**Try it**.
Out of the material that follows, write out exactly the lines from the line with "Switch to the AI2.jpg document tab" to the line with "Task: Open the 15 ชม. timestamp link", both ends included, and no others.

Top of Given entries

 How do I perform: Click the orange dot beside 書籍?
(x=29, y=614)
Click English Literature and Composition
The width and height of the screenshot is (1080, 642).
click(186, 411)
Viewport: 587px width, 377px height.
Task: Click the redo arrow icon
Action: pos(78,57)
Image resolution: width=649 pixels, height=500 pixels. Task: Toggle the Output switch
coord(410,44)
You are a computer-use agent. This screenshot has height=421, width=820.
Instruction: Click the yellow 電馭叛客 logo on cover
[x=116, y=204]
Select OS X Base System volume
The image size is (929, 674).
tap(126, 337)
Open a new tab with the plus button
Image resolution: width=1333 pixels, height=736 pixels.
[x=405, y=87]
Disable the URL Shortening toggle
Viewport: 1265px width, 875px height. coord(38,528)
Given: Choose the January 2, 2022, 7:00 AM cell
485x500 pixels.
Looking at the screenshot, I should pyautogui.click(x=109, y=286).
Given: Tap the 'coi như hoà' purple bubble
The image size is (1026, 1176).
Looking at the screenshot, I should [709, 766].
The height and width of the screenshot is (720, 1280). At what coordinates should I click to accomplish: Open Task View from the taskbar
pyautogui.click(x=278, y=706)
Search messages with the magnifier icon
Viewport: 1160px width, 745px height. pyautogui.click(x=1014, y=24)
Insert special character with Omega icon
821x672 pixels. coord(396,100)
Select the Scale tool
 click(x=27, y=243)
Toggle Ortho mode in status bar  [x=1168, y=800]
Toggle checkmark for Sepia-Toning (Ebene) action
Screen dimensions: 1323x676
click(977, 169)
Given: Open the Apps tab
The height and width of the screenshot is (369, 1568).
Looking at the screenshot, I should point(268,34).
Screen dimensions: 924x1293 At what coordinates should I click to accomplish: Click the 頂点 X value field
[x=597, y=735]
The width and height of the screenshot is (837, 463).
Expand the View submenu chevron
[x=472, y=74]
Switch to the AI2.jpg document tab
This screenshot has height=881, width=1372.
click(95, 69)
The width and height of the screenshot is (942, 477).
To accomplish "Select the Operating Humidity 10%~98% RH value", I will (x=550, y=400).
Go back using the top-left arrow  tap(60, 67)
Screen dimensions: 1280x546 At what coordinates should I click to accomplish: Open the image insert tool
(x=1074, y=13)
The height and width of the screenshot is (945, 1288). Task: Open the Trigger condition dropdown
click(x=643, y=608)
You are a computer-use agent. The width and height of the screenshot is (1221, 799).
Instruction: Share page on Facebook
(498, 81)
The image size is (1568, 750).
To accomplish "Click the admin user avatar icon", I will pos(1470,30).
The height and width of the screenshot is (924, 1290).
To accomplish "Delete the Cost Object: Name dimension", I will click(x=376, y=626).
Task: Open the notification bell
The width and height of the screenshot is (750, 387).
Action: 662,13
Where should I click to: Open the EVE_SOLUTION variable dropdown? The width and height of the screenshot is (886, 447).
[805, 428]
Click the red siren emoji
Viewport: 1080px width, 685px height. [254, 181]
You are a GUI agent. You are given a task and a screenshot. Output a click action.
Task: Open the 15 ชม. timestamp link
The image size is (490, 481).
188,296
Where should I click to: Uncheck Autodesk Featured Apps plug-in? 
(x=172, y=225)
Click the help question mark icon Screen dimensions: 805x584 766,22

Bottom of Given entries

**Written solution**.
Switch to the AI2.jpg document tab
This screenshot has height=881, width=1372.
click(95, 69)
The width and height of the screenshot is (942, 477).
To accomplish "Select the Operating Humidity 10%~98% RH value", I will (x=550, y=400).
Go back using the top-left arrow  tap(60, 67)
Screen dimensions: 1280x546 At what coordinates should I click to accomplish: Open the image insert tool
(x=1074, y=13)
The height and width of the screenshot is (945, 1288). Task: Open the Trigger condition dropdown
click(x=643, y=608)
You are a computer-use agent. The width and height of the screenshot is (1221, 799).
Instruction: Share page on Facebook
(498, 81)
The image size is (1568, 750).
To accomplish "Click the admin user avatar icon", I will pos(1470,30).
The height and width of the screenshot is (924, 1290).
To accomplish "Delete the Cost Object: Name dimension", I will click(x=376, y=626).
Task: Open the notification bell
The width and height of the screenshot is (750, 387).
Action: 662,13
Where should I click to: Open the EVE_SOLUTION variable dropdown? The width and height of the screenshot is (886, 447).
[805, 428]
Click the red siren emoji
Viewport: 1080px width, 685px height. [254, 181]
You are a GUI agent. You are given a task and a screenshot. Output a click action.
Task: Open the 15 ชม. timestamp link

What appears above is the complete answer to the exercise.